**Task data**
#####
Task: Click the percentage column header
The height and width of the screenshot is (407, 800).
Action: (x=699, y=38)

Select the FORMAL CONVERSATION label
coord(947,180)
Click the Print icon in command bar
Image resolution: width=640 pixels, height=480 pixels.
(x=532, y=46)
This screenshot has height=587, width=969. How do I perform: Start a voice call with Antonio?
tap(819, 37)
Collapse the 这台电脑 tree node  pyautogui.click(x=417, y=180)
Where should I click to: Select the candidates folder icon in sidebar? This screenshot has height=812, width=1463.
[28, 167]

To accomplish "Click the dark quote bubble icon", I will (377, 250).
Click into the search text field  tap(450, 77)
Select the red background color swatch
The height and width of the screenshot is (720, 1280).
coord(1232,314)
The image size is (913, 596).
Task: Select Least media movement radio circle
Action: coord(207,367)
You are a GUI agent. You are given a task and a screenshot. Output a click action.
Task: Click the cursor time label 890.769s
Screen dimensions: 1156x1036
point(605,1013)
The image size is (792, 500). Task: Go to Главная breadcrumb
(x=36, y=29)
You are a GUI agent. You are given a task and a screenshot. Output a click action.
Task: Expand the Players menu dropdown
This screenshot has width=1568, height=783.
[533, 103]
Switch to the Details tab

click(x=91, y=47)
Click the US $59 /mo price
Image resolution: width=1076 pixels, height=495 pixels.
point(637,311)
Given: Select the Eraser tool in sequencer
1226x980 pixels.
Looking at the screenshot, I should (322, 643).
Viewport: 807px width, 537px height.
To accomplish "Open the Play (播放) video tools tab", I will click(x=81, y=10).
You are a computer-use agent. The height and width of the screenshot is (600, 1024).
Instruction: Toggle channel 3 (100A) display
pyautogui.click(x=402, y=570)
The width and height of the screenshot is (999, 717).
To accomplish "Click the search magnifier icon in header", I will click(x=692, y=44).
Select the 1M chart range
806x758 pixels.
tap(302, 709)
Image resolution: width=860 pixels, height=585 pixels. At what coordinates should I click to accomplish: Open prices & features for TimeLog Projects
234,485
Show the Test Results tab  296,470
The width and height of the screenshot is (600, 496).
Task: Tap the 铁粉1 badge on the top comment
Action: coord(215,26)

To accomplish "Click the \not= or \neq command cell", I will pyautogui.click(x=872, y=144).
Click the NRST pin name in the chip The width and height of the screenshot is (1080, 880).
#####
Your task is to transcribe each record faithfully and in full.

**Task solution**
Task: Click the percentage column header
The height and width of the screenshot is (407, 800).
Action: (x=699, y=38)

Select the FORMAL CONVERSATION label
coord(947,180)
Click the Print icon in command bar
Image resolution: width=640 pixels, height=480 pixels.
(x=532, y=46)
This screenshot has height=587, width=969. How do I perform: Start a voice call with Antonio?
tap(819, 37)
Collapse the 这台电脑 tree node  pyautogui.click(x=417, y=180)
Where should I click to: Select the candidates folder icon in sidebar? This screenshot has height=812, width=1463.
[28, 167]

To accomplish "Click the dark quote bubble icon", I will (377, 250).
Click into the search text field  tap(450, 77)
Select the red background color swatch
The height and width of the screenshot is (720, 1280).
coord(1232,314)
The image size is (913, 596).
Task: Select Least media movement radio circle
Action: coord(207,367)
You are a GUI agent. You are given a task and a screenshot. Output a click action.
Task: Click the cursor time label 890.769s
Screen dimensions: 1156x1036
point(605,1013)
The image size is (792, 500). Task: Go to Главная breadcrumb
(x=36, y=29)
You are a GUI agent. You are given a task and a screenshot. Output a click action.
Task: Expand the Players menu dropdown
This screenshot has width=1568, height=783.
[533, 103]
Switch to the Details tab

click(x=91, y=47)
Click the US $59 /mo price
Image resolution: width=1076 pixels, height=495 pixels.
point(637,311)
Given: Select the Eraser tool in sequencer
1226x980 pixels.
Looking at the screenshot, I should (322, 643).
Viewport: 807px width, 537px height.
To accomplish "Open the Play (播放) video tools tab", I will click(x=81, y=10).
You are a computer-use agent. The height and width of the screenshot is (600, 1024).
Instruction: Toggle channel 3 (100A) display
pyautogui.click(x=402, y=570)
The width and height of the screenshot is (999, 717).
To accomplish "Click the search magnifier icon in header", I will click(x=692, y=44).
Select the 1M chart range
806x758 pixels.
tap(302, 709)
Image resolution: width=860 pixels, height=585 pixels. At what coordinates should I click to accomplish: Open prices & features for TimeLog Projects
234,485
Show the Test Results tab  296,470
The width and height of the screenshot is (600, 496).
Task: Tap the 铁粉1 badge on the top comment
Action: coord(215,26)

To accomplish "Click the \not= or \neq command cell", I will pyautogui.click(x=872, y=144).
Click the NRST pin name in the chip The width and height of the screenshot is (1080, 880).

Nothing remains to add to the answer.